Afra Foli is a PhD candidate in Urban Geography at the Amsterdam Institute for Social Science Research. She studied Human Geography and Planning (BSc) at the University of Utrecht and the University of Toronto, and Urban Studies (MSc) at the University of Amsterdam and University of Pretoria. Following her master’s she worked for a social impact studio in Amsterdam and Accra.
Her PhD research studies the everyday geographies of waste and drainage infrastructure. The project is funded by the Netherlands Organisation for Scientific Research (NWO) through a VIDI grant obtained by Prof. Dr. Justus Uitermark, focusing on amenities in rapidly urbanizing cities.
In 2020 she was selected as one of KNAW & NEMO Kennislink's Faces of Science.
PhD title: "The material politics of drainage in Accra"
Supervisors: Prof. dr. Justus Uitermark and Prof. dr. Rivke Jaffe
This PhD project aims to shed light on the social and political relations embedded in the infrastructure, flows and practices of drainage in Accra. It focuses on the everyday geographies of waste and drainage infrastructure, approaching urbanization as a subjective, socio-ecological process and combining urban ethnography with geospatial analysis.
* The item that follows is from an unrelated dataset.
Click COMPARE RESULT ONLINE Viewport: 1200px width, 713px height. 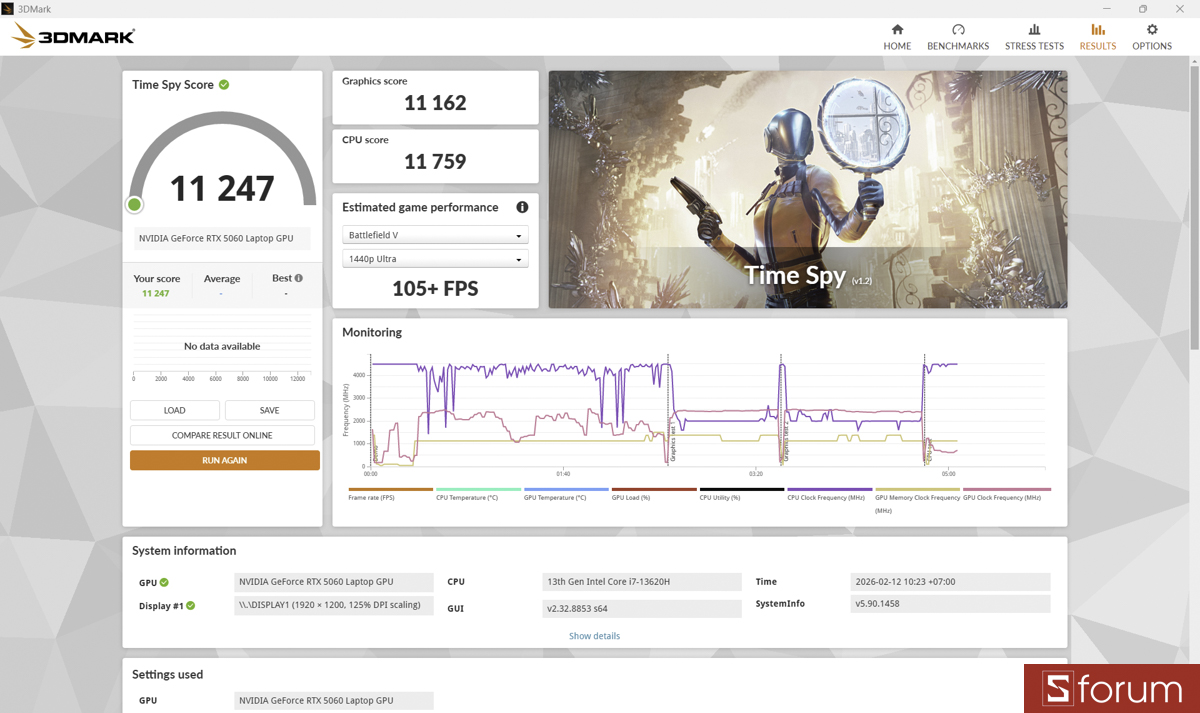coord(222,434)
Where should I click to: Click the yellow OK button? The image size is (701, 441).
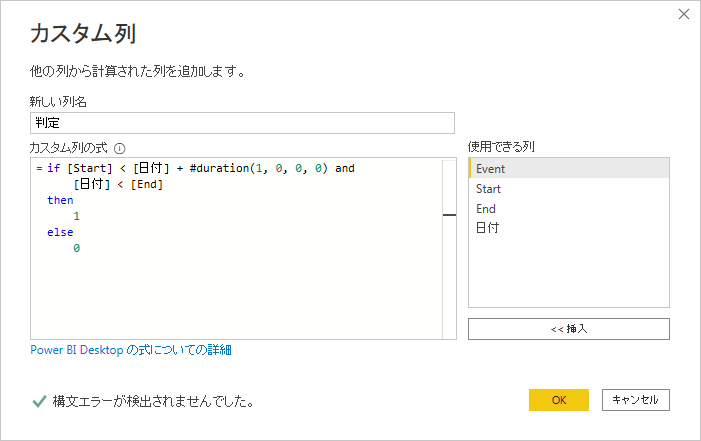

The dissertation research builds on work on the politics of infrastructure and in urban political ecology, understanding urban infrastructure as a site where socio-ecological inequalities are produced and negotiated. Understanding Accra’s “gutters” not only as drainage channels but as an infrastructure for waste disposal and removal, it studies this circulation of material through the city as a metabolic process. Here, by focusing on the everyday practices surrounding this infrastructure, the dissertation draws attention to the ambiguities inherent in this metabolic process – the meaning of the gutters and the risks or resources associated with their flows connect directly to divergent sources and dynamics of urban power. The material construction and maintenance of infrastructure ties to the formation of authority in and beyond the state, while the strong affective responses residents have to regarding the uses of gutters also feed into everyday struggles over urban belonging. Engaging with scholarship on post-networked infrastructure that challenges colonially derived modernist spatial imaginaries and urban ideals, the project highlights the political work that such ideals continue to do in everyday urban life, legitimating the status of some residents as modern urban citizens and delegitimating that of others.